Görev tanımları:
(1) Sayfa metnine göre film kaç saatlik bir uçuşta izlendi?
(2) Sayfa metninde "iiiii va!!??" ile başlayıp "olduğunda sus puslar." ile biten kısmı hiç değiştirmeden döndür.

Sayfa metni:
◆ ◆ ◆ ◆
• oscar ödüllerinde en iyi animasyon değil, en iyi film, en iyi senaryo hatta en iyi oyunculuk dallarında yarışması gereken bir pixar başyapıtı. (ama akademi bu inceliği yapamayacak kadar yobaz tabi ki) nemo, ratatouille, the incredibles ve daha nice pixar yapıtı bunun yanında artık gözümde tom-jerry çizgi filmi gibi kalmış oldu. belki de bir filmin ilk defa iyi özelliklerini saymaya üşendiğim için bu kadar kısa kesiyorum. evde deli gibi ivaa diyip dolanır oldum ne yorumu ne kritiği.? film hakkında söyleyebileceğim en mantıklı şey:

    iiiii va!!??
    iii vaaaa!!!
  • film muhteşem. bu filme laf eden karşısında beni bulur. olumsuz laf söyleyenin gözlerini oyarım, ağzına osururum. bu filmle benim aramda hiçbirinizin anlayamayacağı kadar güçlü ve derin bir bağ var. bu filme ya orası olmamış diyen herkes rozetini ve orospu çocuğu olduğunu ispatlayan belgesini masama bıraksın. bu film o kadar iyi ki buna film dersek diğerlerine ne diyeceğiz!? bu film o kadar süper ki 5817 nolu kanun ile koruma altına alınmalı, hatrasına ve eserine hakaret eden 30 sene tabutlukta mahkumiyet almalı, bu suçu basın ve medya gibi yollardan yapanlarda ise bu sürenin 2 katına kadar varan ceza artırımına gidilmeli. bu filme laf edenler, bakıyorum kendi sevdikleri film söz konusu olduğunda sus puslar.
  • 12 saatlik bir uçuşta, yolcuların izlemesi için sunulan alternatiflerden biriydi. yolculukta uyumayı beceremediğim için bütün alternatifleri izlemeye mahkumdum zaten. önce monk'un daha önce izlediğim bir bölümünü izledim. alt yazı falan olmadığı için bildiğim bir bölümü izlemek daha kolayıma gitti tabi. sonra wall-e'yi açtım. insanlar hikayeye dahil olana kadarki bölüm öyle bir aktı ki, "vay be," dedim kendi kendime, "süper anlıyorum lan ben ingilizceyi. iyi, gidince sorun yaşamıycaz bari." ve fakat birden utanarak fark ettim ki o zamana kadar filmde hiç konuşma geçmemiş! adamlar nasıl yaptılarsa, iki robotla bi tane kıçı kırık böceğin kendilerini konuşmadan şiir gibi ifade etmesini sağlamışlar. bu açıdan en başarılı animelerden biridir bence. arz ederim.
◆ ◆ ◆ ◆
Veri bölümü:

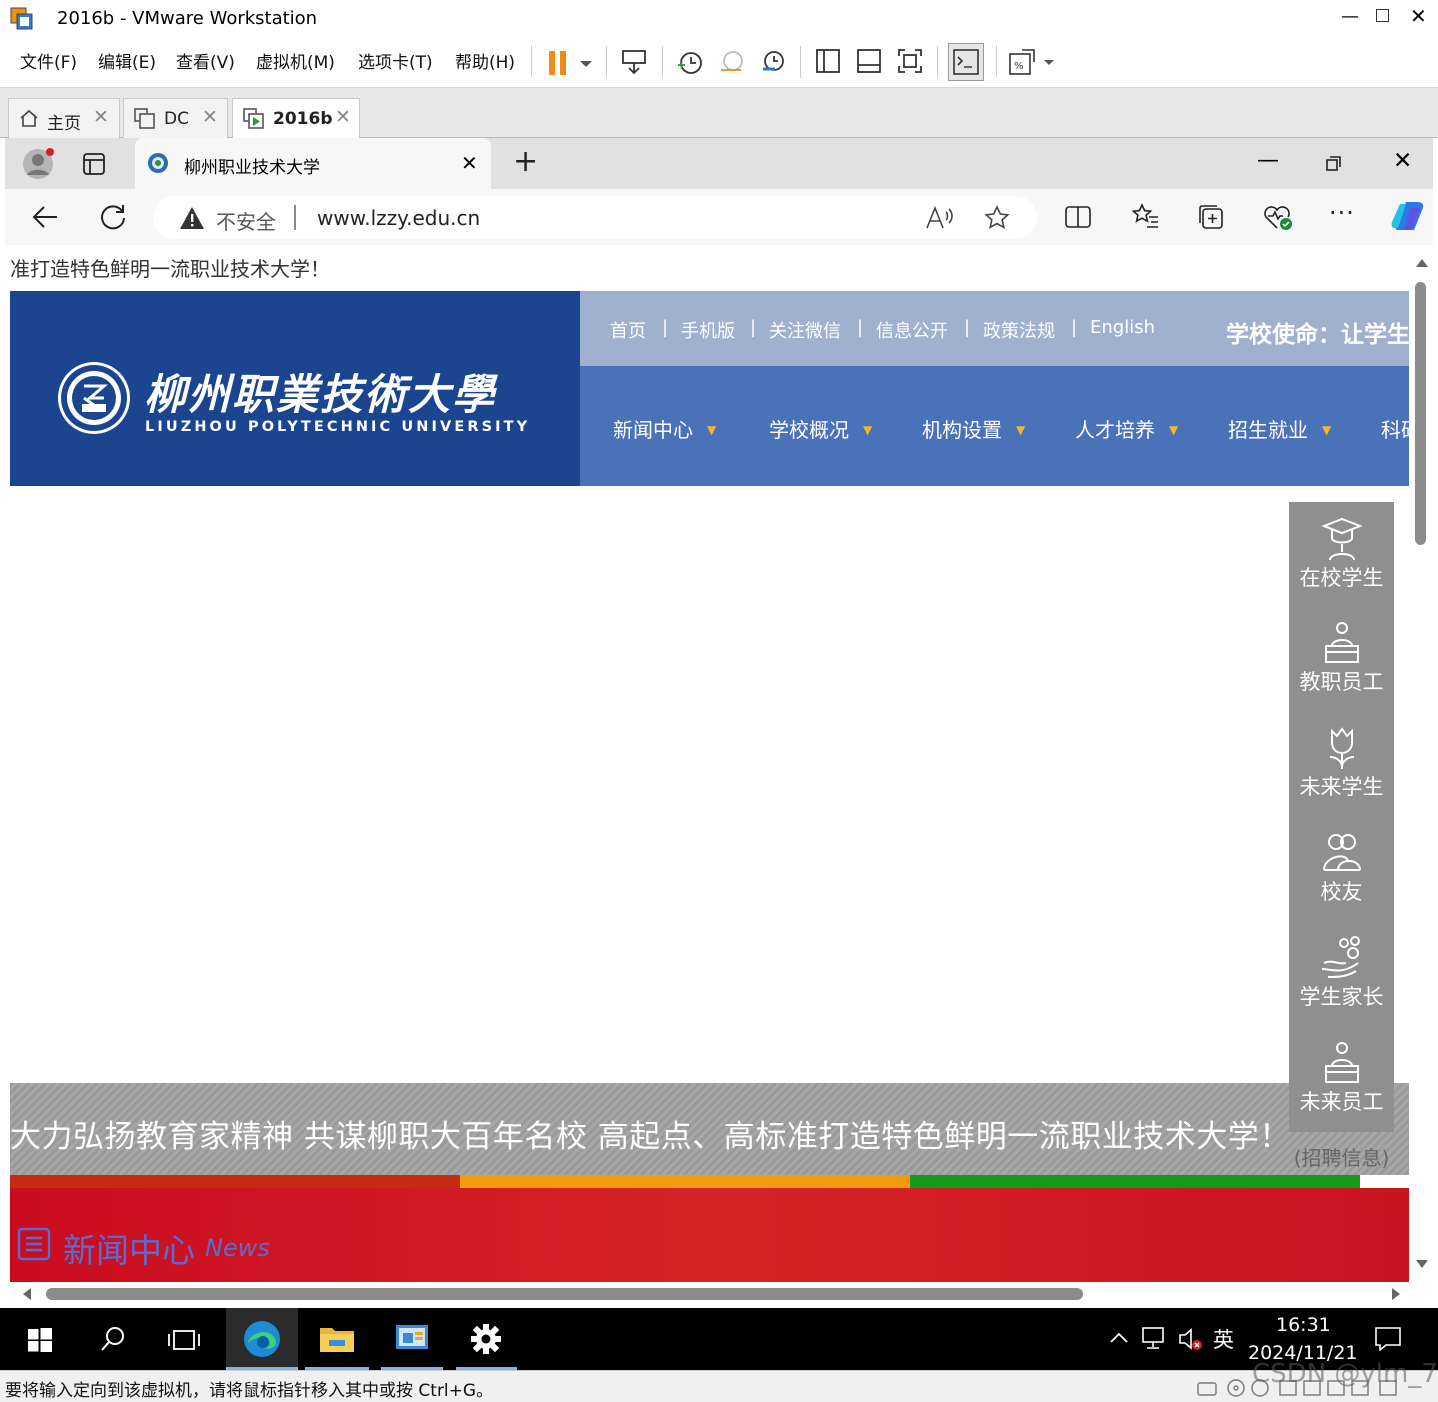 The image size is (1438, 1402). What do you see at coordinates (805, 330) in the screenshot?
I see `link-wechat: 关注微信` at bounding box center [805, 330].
◆ ◆ ◆ ◆
Sıralı çözümler:
(1) 12 saatlik bir uçuşta.

(2)
iiiii va!!??
    iii vaaaa!!!
  • film muhteşem. bu filme laf eden karşısında beni bulur. olumsuz laf söyleyenin gözlerini oyarım, ağzına osururum. bu filmle benim aramda hiçbirinizin anlayamayacağı kadar güçlü ve derin bir bağ var. bu filme ya orası olmamış diyen herkes rozetini ve orospu çocuğu olduğunu ispatlayan belgesini masama bıraksın. bu film o kadar iyi ki buna film dersek diğerlerine ne diyeceğiz!? bu film o kadar süper ki 5817 nolu kanun ile koruma altına alınmalı, hatrasına ve eserine hakaret eden 30 sene tabutlukta mahkumiyet almalı, bu suçu basın ve medya gibi yollardan yapanlarda ise bu sürenin 2 katına kadar varan ceza artırımına gidilmeli. bu filme laf edenler, bakıyorum kendi sevdikleri film söz konusu olduğunda sus puslar.